Erschienen in Ausgabe: No 46 (12/2009) | Letzte Änderung: 14.11.10 |
von Guido Horst
Reliquien und Gebeine, eine Friedhofsinsel und
nebelverhangene Gipfelkreuze: Da haben wir doch mit diesem Heft dem grauen November so richtig Tribut gezollt! Allerheiligen ist inzwischen vorbei,
Volkstrauertag und Totensonntag kommen noch. Der Dauersport in unserer Gesellschaft, Tod und Sterben aus dem Bewusstsein zu verdrängen,
legt zumindest in diesem Monat eine kurze Kunstpause ein. Memento mori,
bedenke, dass du sterben wirst. Den siegreichen Feldherren im alten Rom soll ein
Sklave diesen Satz beim Triumphzug beständig ins Ohr gerufen haben, während er
dem Triumphator den Lorbeerkranz über das stolze Haupt hielt. Aber nicht nur
die Sklaverei ist heute – Gott sei Dank – abgeschafft. Auch von denen, die
bisweilen an die Endlichkeit des irdischen Lebens erinnern, ist nicht mehr viel
zu hören oder zu sehen. Lautstark treten dagegen diejenigen auf, die uns alle
möglichen Mittelchen anpreisen, um „fit for fun“ und ewig jung zu sein.

#####

**Aufgabe 1**:
Beantworte anhand des Seitenauszugs:
(a) In welcher Ausgabe ist der Text erschienen?
(b) Welche zwei Tage stehen laut Text im November noch bevor?
(c) Was hielt der Sklave dem Triumphator über das Haupt?

**Daten zur Aufgabe**:
#####

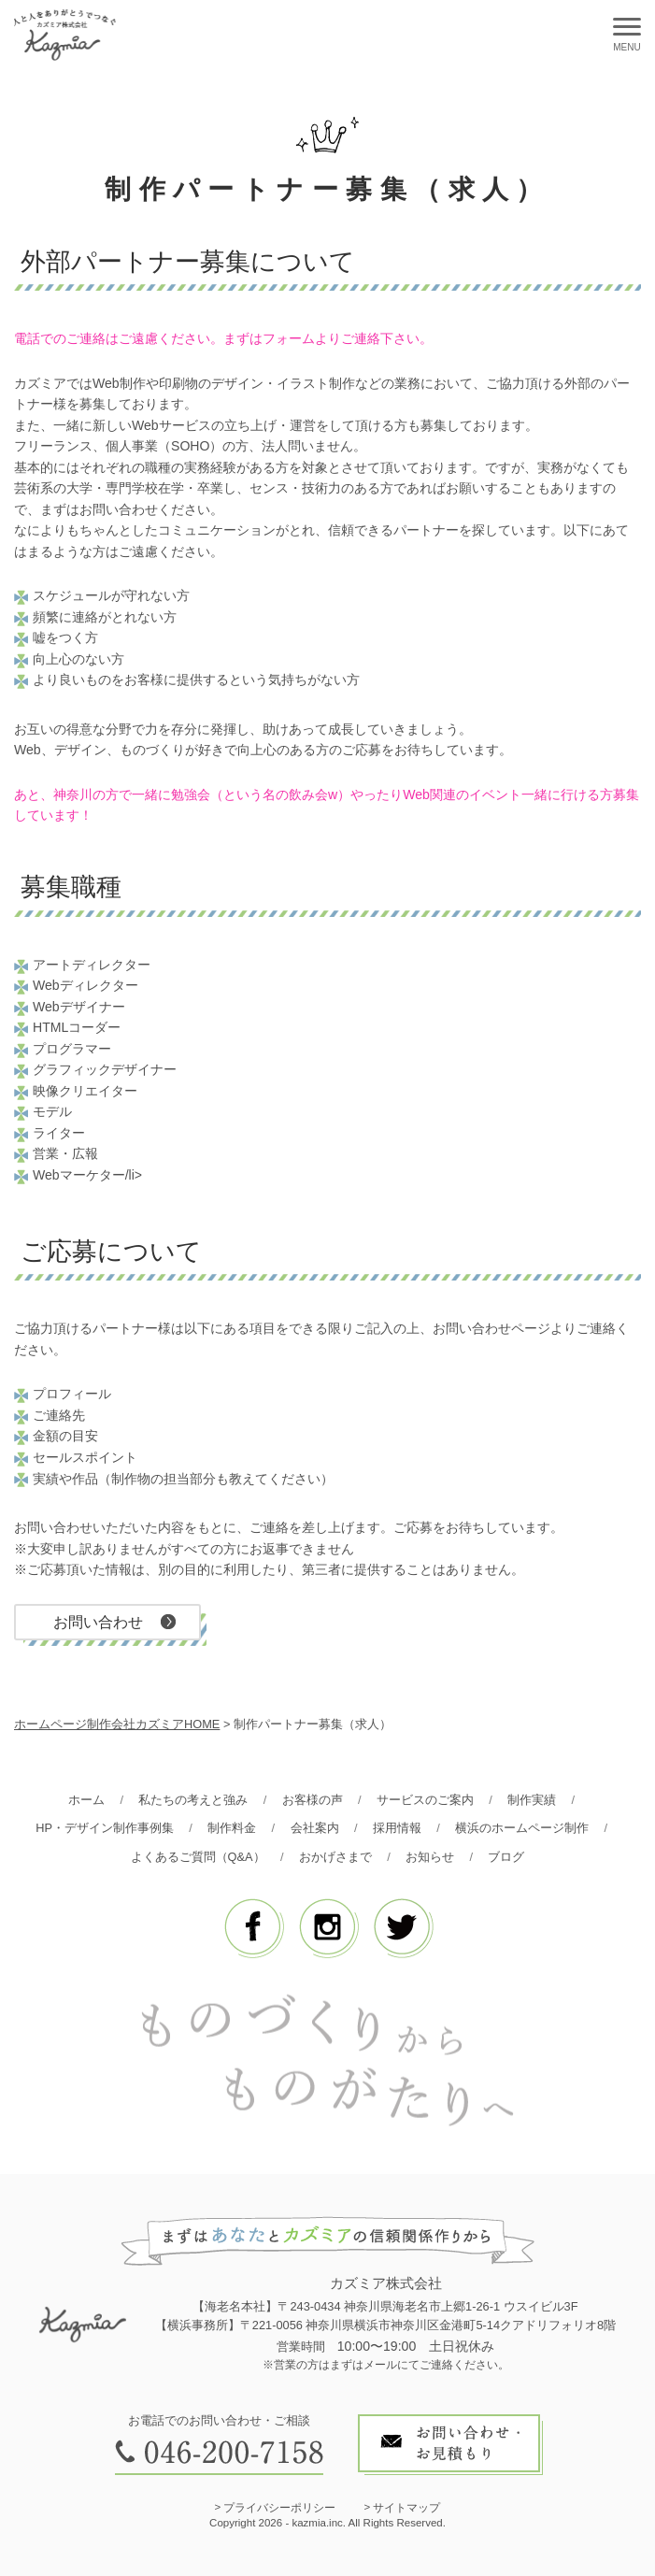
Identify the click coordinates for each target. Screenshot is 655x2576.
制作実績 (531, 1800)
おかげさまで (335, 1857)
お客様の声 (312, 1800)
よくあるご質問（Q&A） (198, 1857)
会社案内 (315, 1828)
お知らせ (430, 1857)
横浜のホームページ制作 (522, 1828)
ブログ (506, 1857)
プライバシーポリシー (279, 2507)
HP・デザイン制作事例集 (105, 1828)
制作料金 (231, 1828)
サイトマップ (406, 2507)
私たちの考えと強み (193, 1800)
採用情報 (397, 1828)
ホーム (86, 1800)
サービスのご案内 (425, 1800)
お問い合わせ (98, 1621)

#####

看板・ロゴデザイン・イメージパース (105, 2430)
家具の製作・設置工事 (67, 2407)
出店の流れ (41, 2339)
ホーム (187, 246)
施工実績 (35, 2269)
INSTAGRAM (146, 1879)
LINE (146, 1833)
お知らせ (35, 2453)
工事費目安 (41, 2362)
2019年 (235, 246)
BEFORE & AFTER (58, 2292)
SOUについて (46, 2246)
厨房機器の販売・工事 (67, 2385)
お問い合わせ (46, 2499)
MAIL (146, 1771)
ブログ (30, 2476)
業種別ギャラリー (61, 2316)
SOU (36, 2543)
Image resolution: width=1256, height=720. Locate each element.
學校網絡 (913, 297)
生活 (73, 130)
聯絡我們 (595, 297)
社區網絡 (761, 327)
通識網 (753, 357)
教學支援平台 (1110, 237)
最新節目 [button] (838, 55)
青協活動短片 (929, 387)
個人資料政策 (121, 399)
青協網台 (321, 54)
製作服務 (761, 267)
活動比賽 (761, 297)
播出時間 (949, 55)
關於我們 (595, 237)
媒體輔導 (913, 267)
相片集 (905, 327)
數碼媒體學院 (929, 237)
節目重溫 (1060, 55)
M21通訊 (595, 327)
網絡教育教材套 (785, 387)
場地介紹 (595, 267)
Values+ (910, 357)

#####

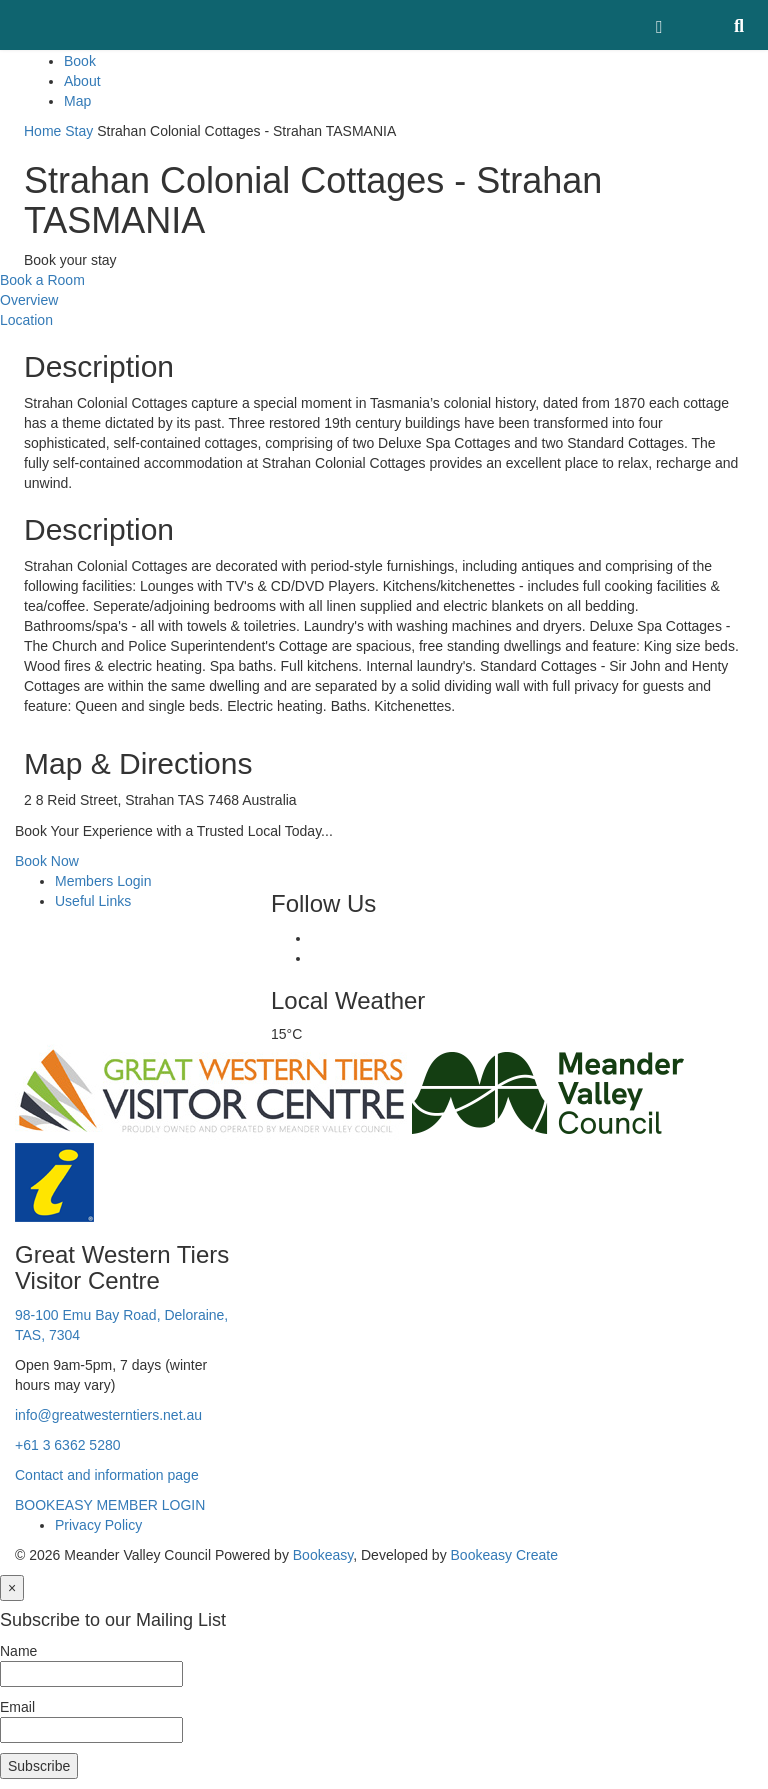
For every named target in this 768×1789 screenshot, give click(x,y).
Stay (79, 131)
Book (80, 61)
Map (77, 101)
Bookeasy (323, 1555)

#####

**Aufgabe 2**: Gib die Zeilen der Datensätze von der Zeile mit „For every named“ bis einschließlich der Zeile mit „Bookeasy (323, 1555)“ als Markdown-Tabelle mit den Spalten Nr. und Zeile aus. Leerzeilen lässt du weg.

**Lösung 1**:
(a) In Ausgabe No 46 (12/2009).
(b) Volkstrauertag und Totensonntag.
(c) Den Lorbeerkranz.

**Lösung 2**:
| Nr. | Zeile |
|---|---|
| 1 | For every named target in this 768×1789 screenshot, give click(x,y). |
| 2 | Stay (79, 131) |
| 3 | Book (80, 61) |
| 4 | Map (77, 101) |
| 5 | Bookeasy (323, 1555) |